Het probleem met dit type training is dat je niet eeuwig kan verbeteren. Op een
bepaald moment is de verdere verbetering NUL. Je loopt week na week 6x1000 in
3.38 en er moet iets gebeuren om dit evenwicht op een hoger niveau te brengen.
Ik heb dit recept zelf toegepast door 1 a 2x per week zware krachttraining te
combineren (bij een drempel van 3.33 per km) met vele tempo’s op 3.45-4.15 (50
km/week in dit gebied, daarnaast 50 km/week nog wat rustiger). En na 3 maanden van
deze training slechts enkele drempeltempo’s (6x1000 3.33) schoot deze naar 3.27.
HARDE TEMPO’s: hierdoor wordt het vermogen lactaat aan te maken vergroot.

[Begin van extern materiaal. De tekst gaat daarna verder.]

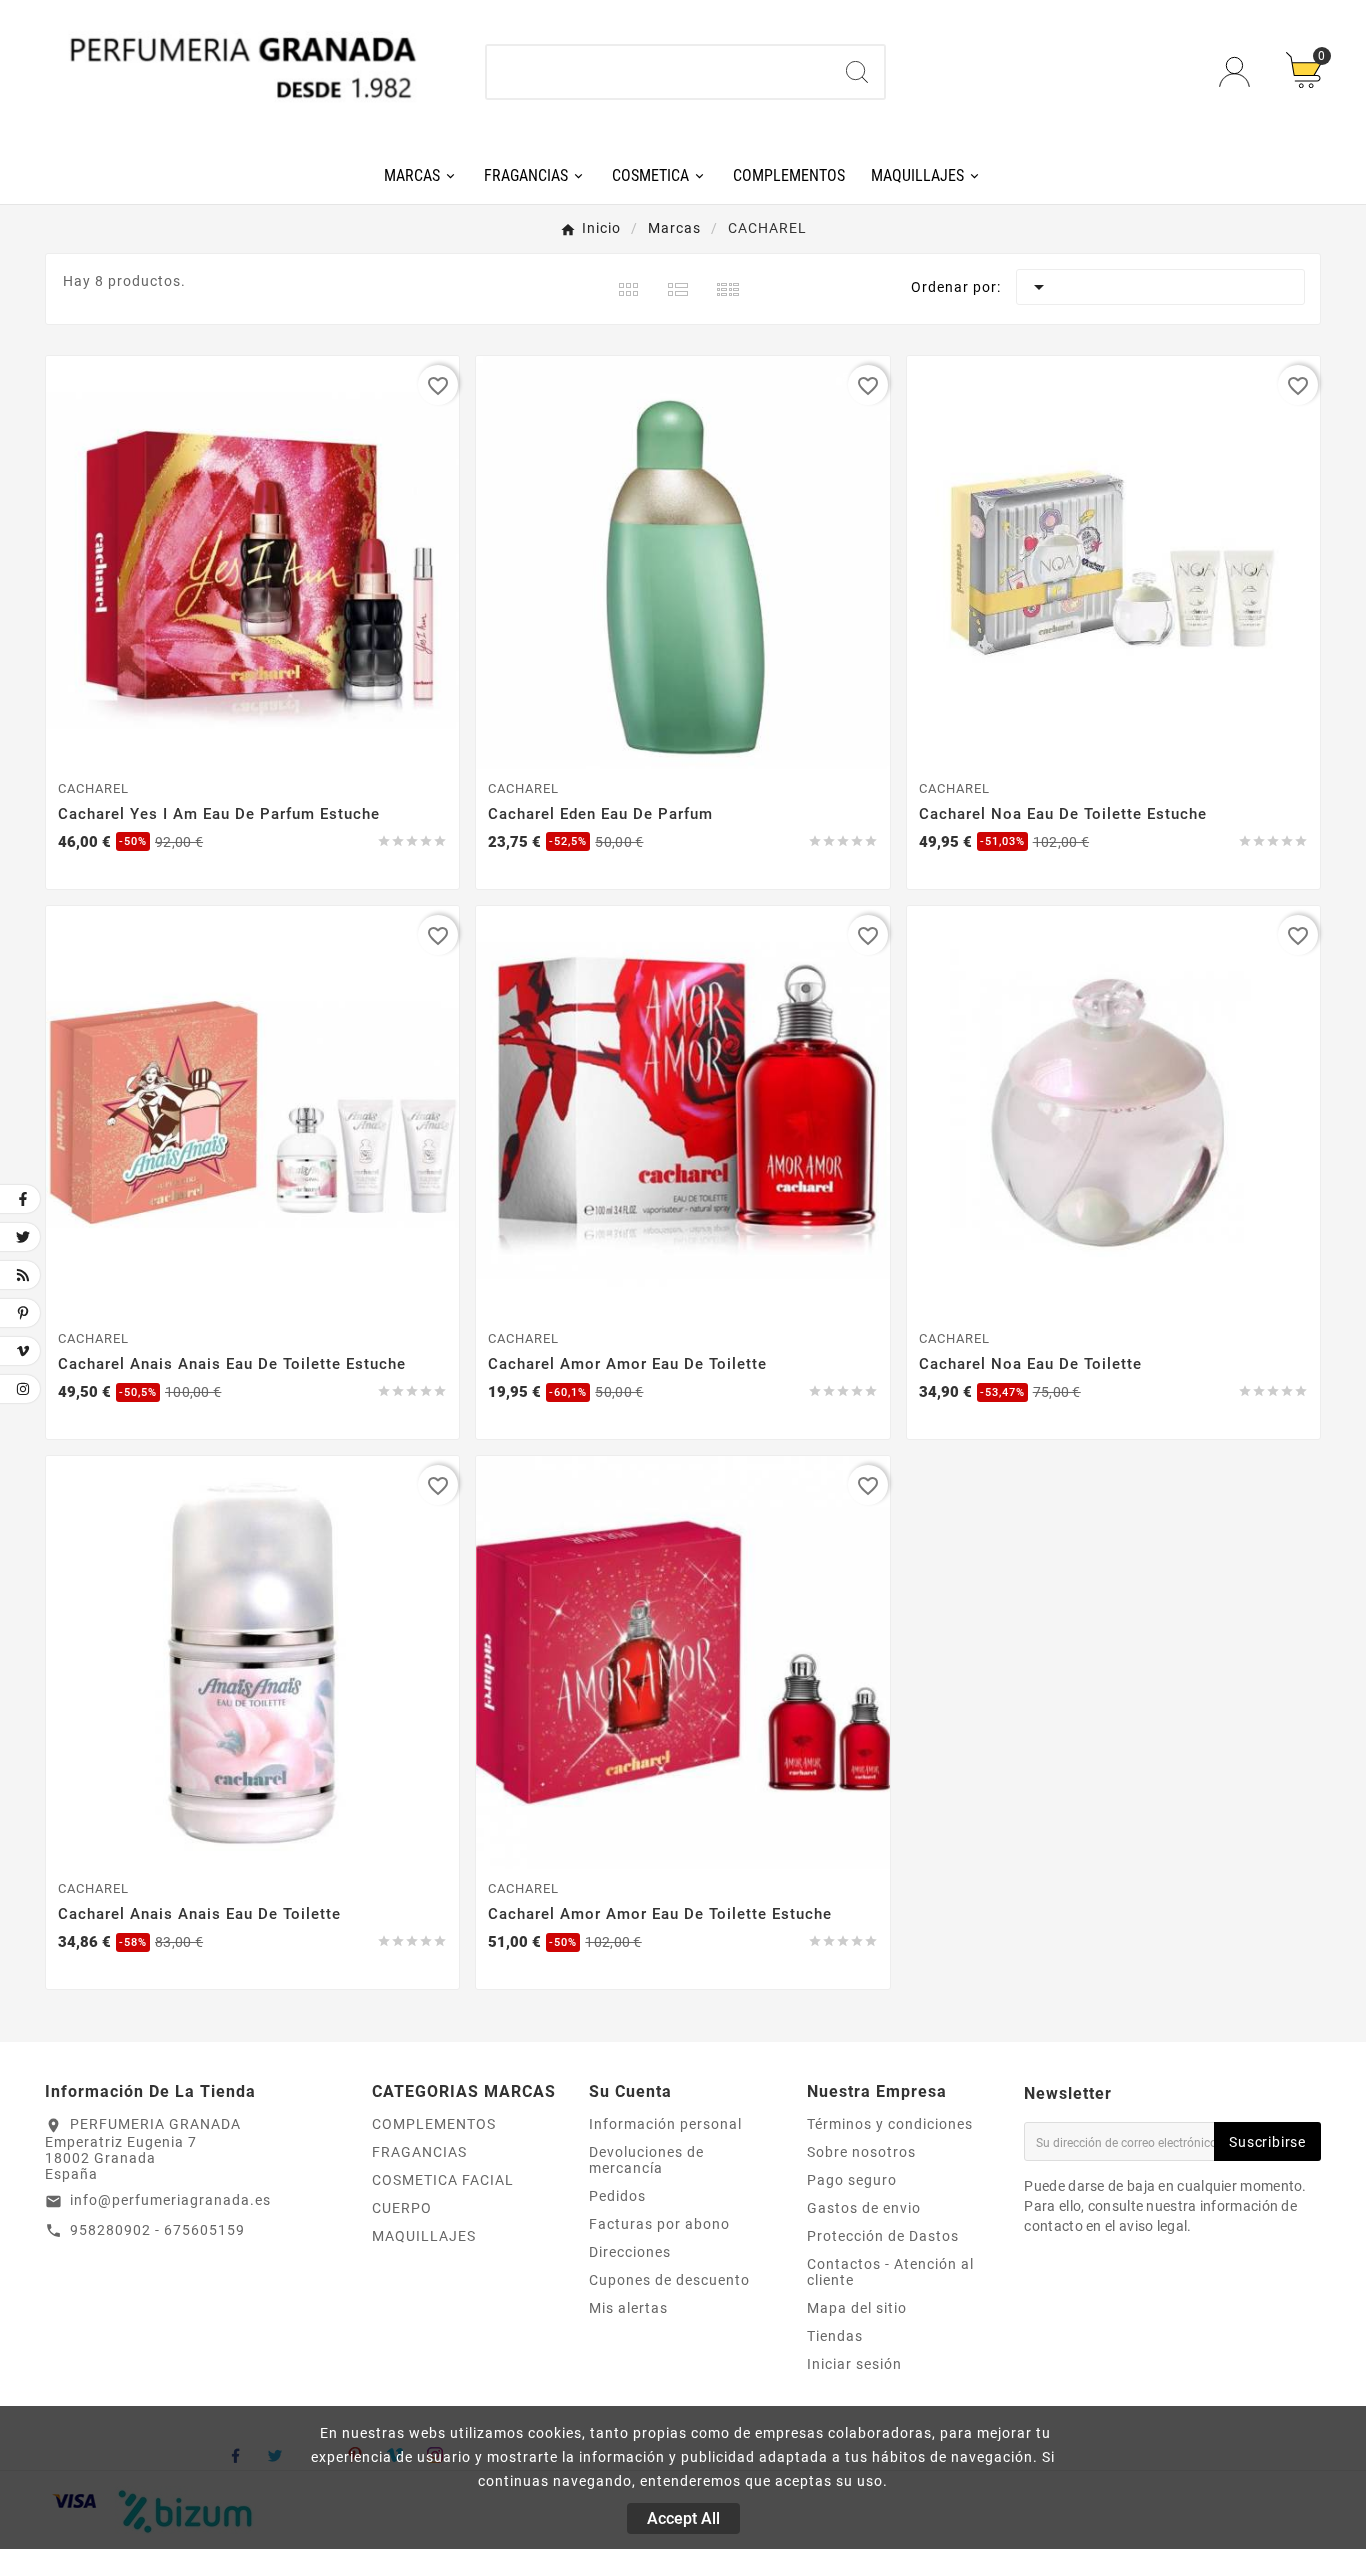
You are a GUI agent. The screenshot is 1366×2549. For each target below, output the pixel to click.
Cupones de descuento (669, 2280)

Bijvoorbeeld 3x500 met 6 minuten pauze.
Wedstrijden. Hierbij loop je gegarandeerd tegen je zwakke punt op en als je elke week
1 wedstrijd doet heb je kans dat je het zwakke punt voldoende versterkt. Dit is een
van de zekerheden in de methode Verheul. Maar is mogelijk niet voldoende. Het
nadeel is dat je week na week een zware inspanning op de drempel (of harder) doet
wat op den duur leidt tot stagnatie.
Minder belasten van het anaerobe systeem: als je het glycolyse-systeem weinig belast
(geen harde trainingen, niet te hoog tempo) dan kan dit systeem op den duur minder
energie leveren. Als je dit systeem in slaap sust, en veel meer rustige tempi gaat doen,
wordt meer en meer het aerobe systeem belast. Je spiercellen ‘kunnen niet meer met
glycolyse voldoen’ aan de energievraag en MOET wel meer vetten en pyruvaat aeroob
verbranden. Dus: wil je beter op de marathon t/m 3 kilometer worden, doe dan GEEN
HARDE tempo’s.
Zwaar belasten van het anaerobe systeem: als je het bovenstaande hebt gedaan: veel
aerobe trainingen en dat systeem tot het maximale hebt ontwikkeld, DAN HARDE
TEMPO’s. Je jaagt de energie-aanmaak aan, erop vertrouwend dat het geproduceerde
pyruvaat toch wel snel wordt verbrand. En zodoende heb je het beste van beiden: EN
goede aerobe verbranding EN veel energieaanmaak, veel lactaatverwijdering, en is je
prestatie het hoogst. (in feite beschrijf ik hier een seizoensopbouw met veel duurwerk
en daarna geleidelijk meer snelheidswerk).
Geen verbetering
Het probleem van “verbetering NUL” speelt overal. Wereldtoppers lopen vaak jaren
achtereen dezelfde tijden. Bekele moet weer een heel jaar opbouwen en trainen om
precies even hoog te komen als hij al is geweest. Maase liep 3 jaar geleden zijn
marathon PR en is ondanks verwoede pogingen niet weer in de buurt geweest. Terwijl
hij optimaal traint. En kijk naar jezelf, is je PR nog vers of is het al weer een jaar oud.
En je hebt toch heel veel getraind, waarom lukt het niet verder te komen.